Support Questions

Find answers, ask questions, and share your expertise
Announcements
Celebrating as our community reaches 100,000 members! Thank you!

Inconsistency by 1 * (NULL), and causes AnalysisException

avatar
Explorer
0: jdbc:hive2://localhost:21050/defalt> select 1 * (NULL);
null
+-------------+--+
| 1 * (null)  |
+-------------+--+
+-------------+--+

vs.

0: jdbc:hive2://localhost:21050/defalt> select 1 * (CASE WHEN '1' IS NULL THEN NULL ELSE NULL END);
Error: AnalysisException: Arithmetic operation requires numeric operands: 1 * (CASE WHEN '1' IS NULL THEN NULL ELSE NULL END) (state=HY000,code=0)

Is this a bug in Impala?

Impala version is 2.11 (CDH 5.14.4)

 

Same statement works with Hive.

1 ACCEPTED SOLUTION

avatar

Yeah I agree there is some inconsistency in behaviour here - the casting rules, especially around NULL, are too complex and inconsistent.

View solution in original post

6 REPLIES 6

avatar

I see what you're saying there.
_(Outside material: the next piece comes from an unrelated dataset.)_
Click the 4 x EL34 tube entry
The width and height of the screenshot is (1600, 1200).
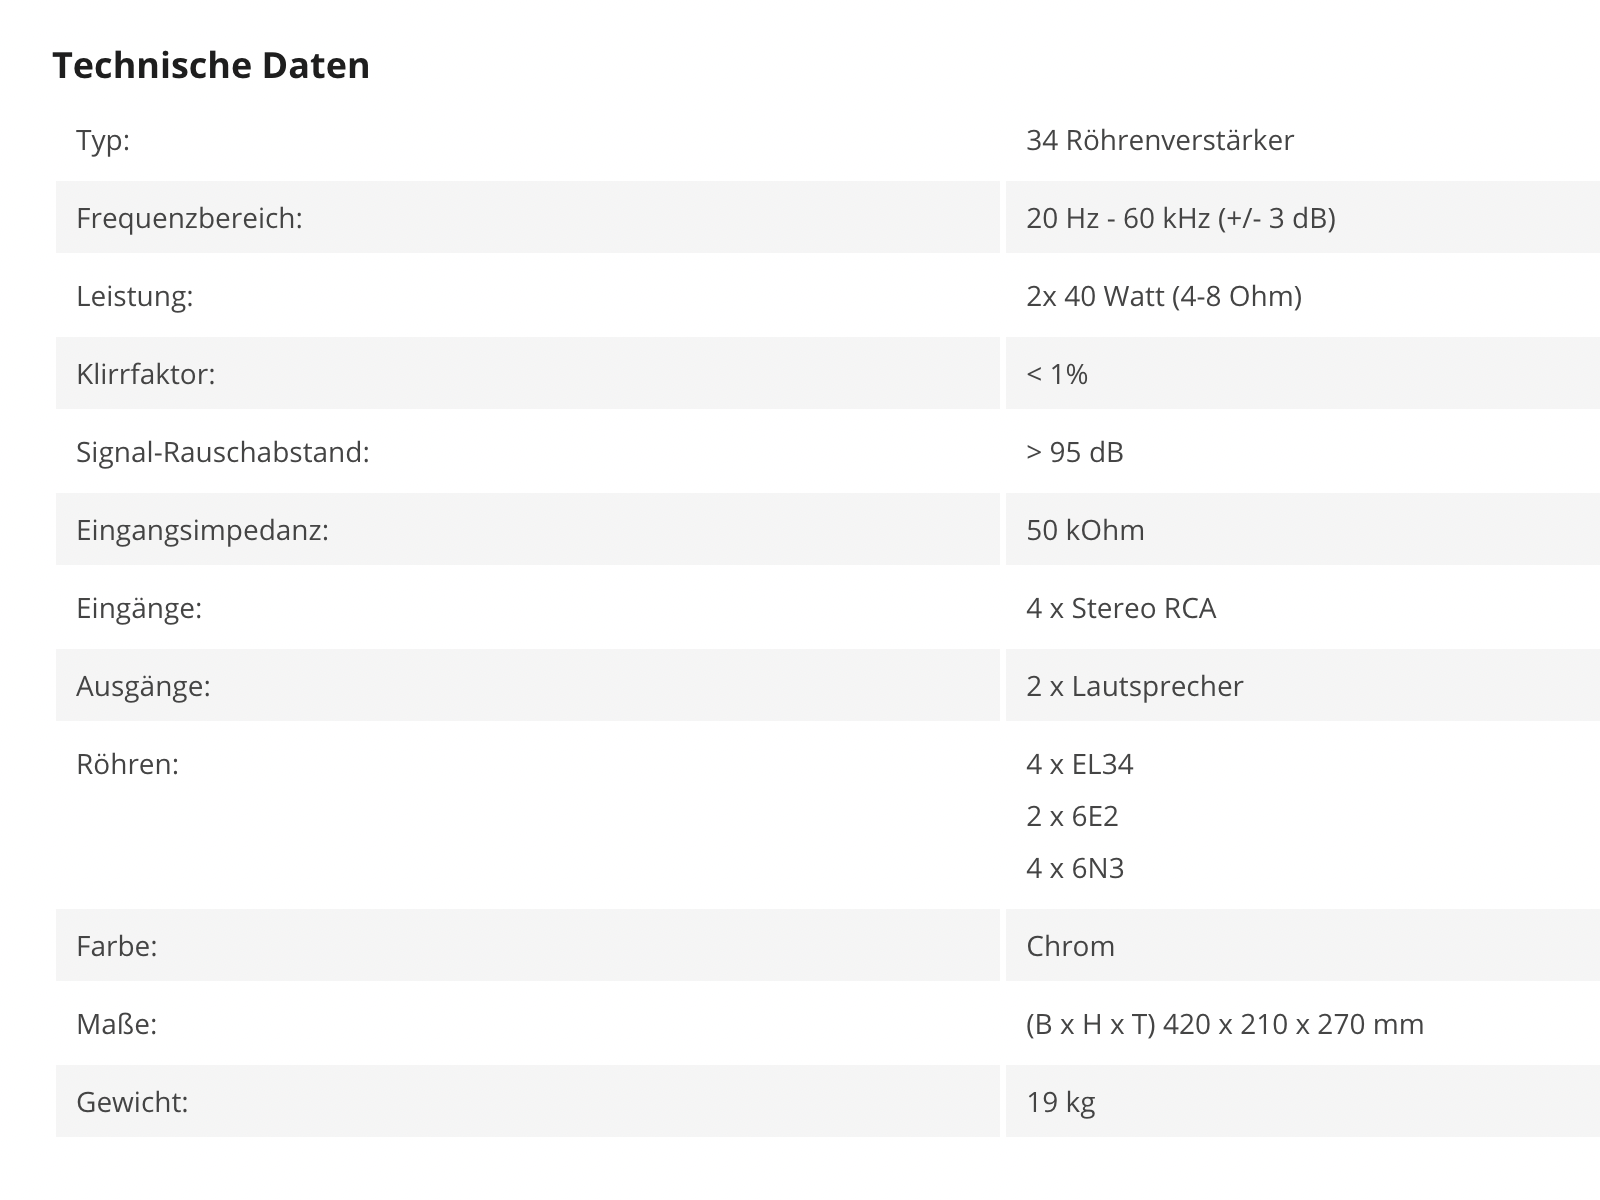pyautogui.click(x=1080, y=764)
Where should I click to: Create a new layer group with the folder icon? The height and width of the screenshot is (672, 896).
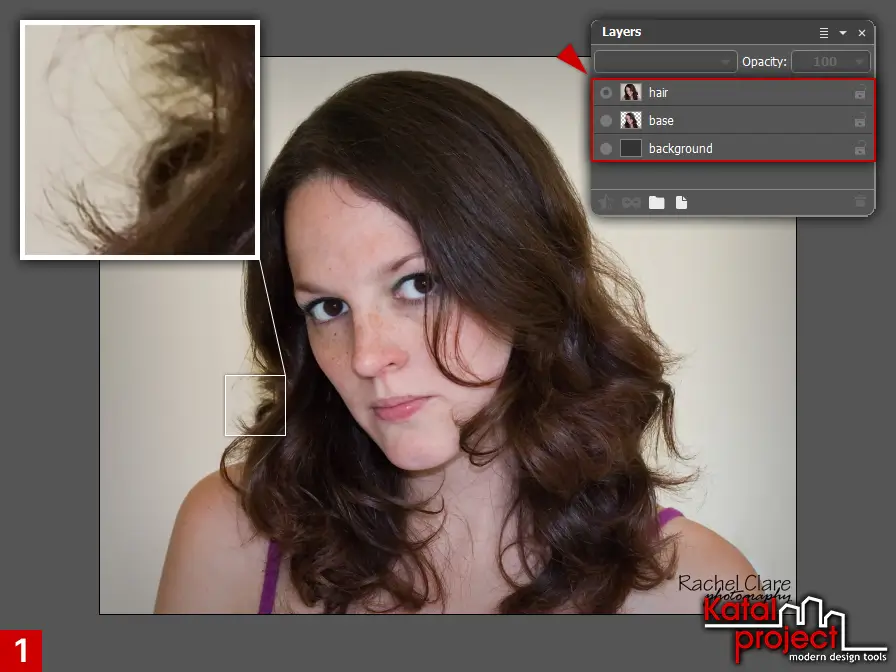pyautogui.click(x=656, y=201)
The different from Hive isn't deliberate, but I believe this only happens in the very special case when all of the values in the CASE are NULL, without any cast. If any of them have a type, the query will execute. E.g. the below query runs and returns NULL.

 

select 1 * (CASE WHEN '1' IS NULL THEN NULL ELSE cast(NULL as integer) END);

Interestingly postgres behaves the same way as Impala

 

psql (9.5.17, server 9.4.8)
Type "help" for help.

postgres=# select 1 * (CASE WHEN '1' IS NULL THEN NULL ELSE NULL END);
ERROR:  operator does not exist: integer * text
LINE 1: select 1 * (CASE WHEN '1' IS NULL THEN NULL ELSE NULL END);
                 ^
HINT:  No operator matches the given name and argument type(s). You might need to add explicit type casts.
postgres=#  select 1 * (NULL);
 ?column? 
----------
         
(1 row)

postgres=# select 1 * (NULL);
 ?column? 
----------
         
(1 row)

 

We could probably file a bug if this is causing issues for you, there no specific reason it shouldn't work that I know of.

avatar
Explorer

Thank you for your reply, @Tim Armstrong !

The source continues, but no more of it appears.